An empty plot of land in the Marcy-Holmes neighborhood could soon be filled by an apartment building.
The Minneapolis Heritage Preservation Commission discussed plans for a five-story, 57-unit apartment building Tuesday to be constructed on the now-vacant lot at the corner of Fourth Street and Eighth Avenue where the Andrew-Riverside Presbyterian Church used to sit.
One of the church’s stone walls collapsed in 2002, forcing the congregation to relocate to the YMCA on University Avenue. The city told the church that it would have to demolish or rebuild it, which would have cost $2 million, said Harry Maghakian, pastor of the church.
The building was demolished in 2003.
Designed by College Property Management, which owns numerous properties near the University of Minnesota, the proposed plan will lease a corner on the first floor of the building to the church in exchange for rights to the land.

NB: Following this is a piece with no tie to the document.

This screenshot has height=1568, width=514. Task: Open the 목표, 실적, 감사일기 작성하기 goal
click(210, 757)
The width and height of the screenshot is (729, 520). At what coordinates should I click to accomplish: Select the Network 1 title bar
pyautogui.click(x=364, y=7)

The church would only pay for maintenance costs in its corner of the building, and the lease would last 99 years.
“It will not be a big fancy church building,” Maghakian said. “It will be enough for the sanctuary and for special services for students.”

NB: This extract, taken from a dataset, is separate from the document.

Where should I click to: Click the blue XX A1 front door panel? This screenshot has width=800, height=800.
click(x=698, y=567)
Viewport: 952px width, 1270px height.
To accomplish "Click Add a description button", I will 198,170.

The original church was built in 1890. The new location will be a significant change from the old gray stone building, but Maghakian said the church is excited to return to the neighborhood.
Melissa Bean, executive director of the Marcy-Holmes Neighborhood Association, said the community is happy to see plans moving forward.
“It’s better than a vacant lot,” Bean said.
The association sent a letter to the heritage commission supporting the proposed plan.
The lot is located in the Fifth Street Southeast Historic District, so CPM and the church must meet design guidelines. They have met numerous times with neighborhood associations and city officials to design a building that “blends in” with the neighborhood’s history.
John Smoley, a Minneapolis city planner who oversees the project, said the building should complement the character of the district but not look exactly like other historical buildings.
“Ideally, new construction doesn’t jump out at you and allows you to focus on the historic buildings first,” Smoley said.
The heritage commission had few suggestions for CPM about the building’s design at the meeting Tuesday, and Smoley said he expects the plan to move forward.
CPM will need to return to the city with an official proposal before getting final approval for the apartment building.
Daniel Oberpriller, president of CPM, said while they’re excited for the project, the process has been frustrating at times.
“We all came together to make this happen,” he said. “It’s just been difficult to get something done with all the parties involved.”
The company is also developing a set of townhomes across the street.
Students will naturally make up a large amount of tenants because of the proximity to the University, Oberpriller said, but he predicted that other residents would likely live there as well.
He said the developer was happy to reach a deal with the church and predicted that other churches will likely follow suit in the future because it will become too expensive to pay for the large and inefficient buildings.
“As the community changes,” Maghakian said, “the city changes, culture changes; religious bodies will have to find other options.”